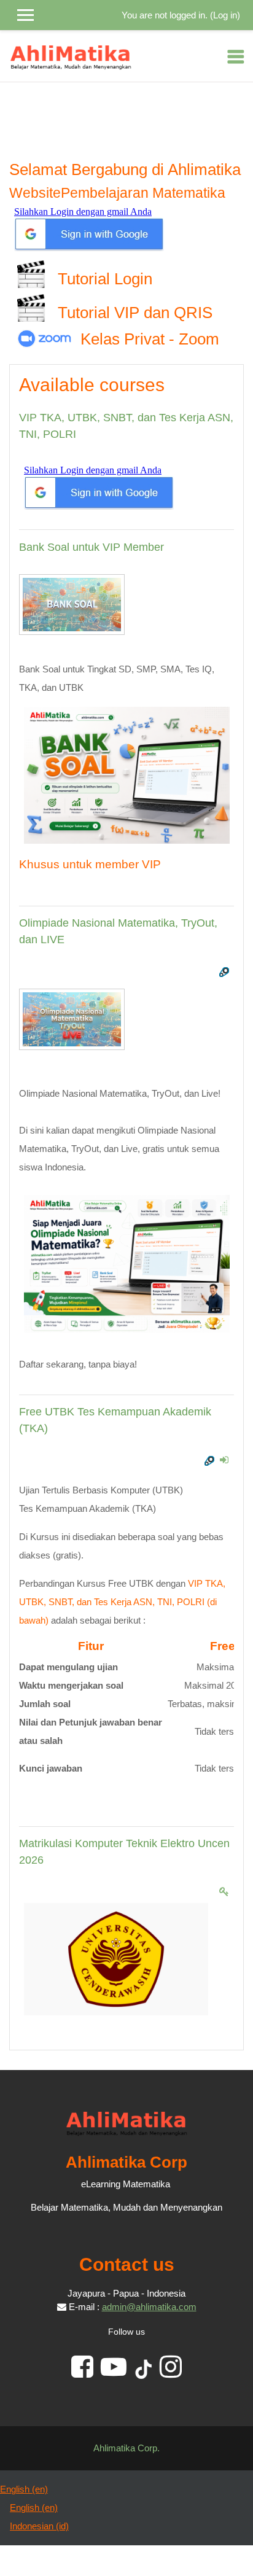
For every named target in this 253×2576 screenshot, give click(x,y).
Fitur (91, 1646)
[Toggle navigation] (236, 56)
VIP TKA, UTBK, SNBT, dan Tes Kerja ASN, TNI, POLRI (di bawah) (122, 1601)
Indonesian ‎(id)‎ (39, 2526)
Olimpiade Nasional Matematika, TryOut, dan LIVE (118, 931)
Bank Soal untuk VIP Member (91, 547)
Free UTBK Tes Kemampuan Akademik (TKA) (115, 1420)
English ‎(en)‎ (24, 2489)
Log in (225, 15)
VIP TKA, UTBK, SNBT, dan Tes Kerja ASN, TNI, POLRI (126, 425)
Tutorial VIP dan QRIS (132, 312)
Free (222, 1646)
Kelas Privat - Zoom (149, 339)
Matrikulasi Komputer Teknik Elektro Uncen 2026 (124, 1851)
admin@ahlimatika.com (149, 2307)
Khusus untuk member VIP (90, 864)
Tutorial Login (102, 279)
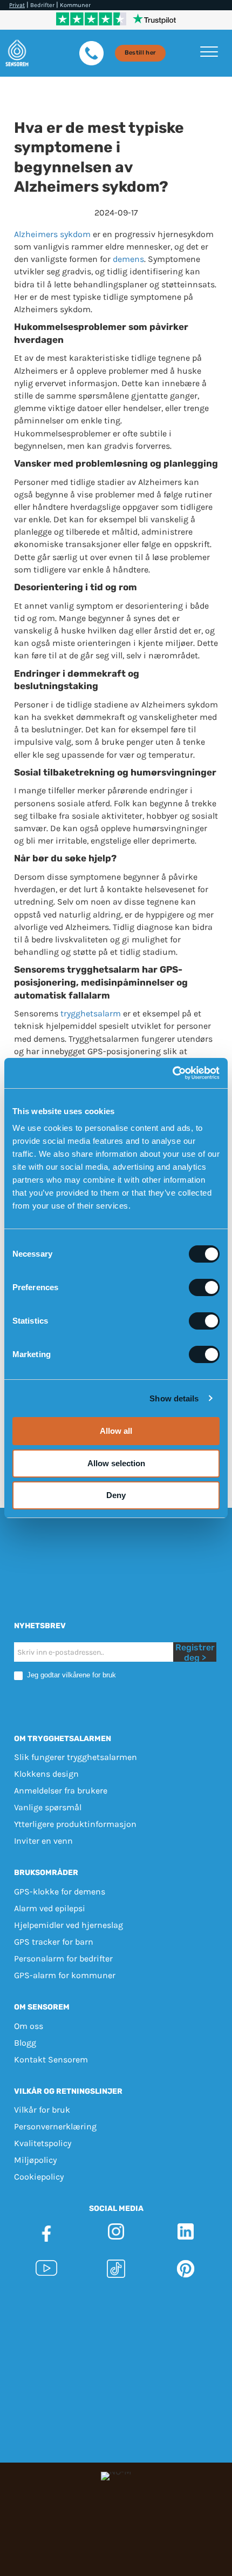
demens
::::::
TASK STATEMENT. Hand back every line of the material, exactly, without the pictures.

WRITTEN RESPONSE.
For every named target in this 253×2576 screenshot, give click(x,y).
Fitur (91, 1646)
[Toggle navigation] (236, 56)
VIP TKA, UTBK, SNBT, dan Tes Kerja ASN, TNI, POLRI (di bawah) (122, 1601)
Indonesian ‎(id)‎ (39, 2526)
Olimpiade Nasional Matematika, TryOut, dan LIVE (118, 931)
Bank Soal untuk VIP Member (91, 547)
Free UTBK Tes Kemampuan Akademik (TKA) (115, 1420)
English ‎(en)‎ (24, 2489)
Log in (225, 15)
VIP TKA, UTBK, SNBT, dan Tes Kerja ASN, TNI, POLRI (126, 425)
Tutorial VIP dan QRIS (132, 312)
Free (222, 1646)
Kelas Privat - Zoom (149, 339)
Matrikulasi Komputer Teknik Elektro Uncen 2026 (124, 1851)
admin@ahlimatika.com (149, 2307)
Khusus untuk member VIP (90, 864)
Tutorial Login (102, 279)
demens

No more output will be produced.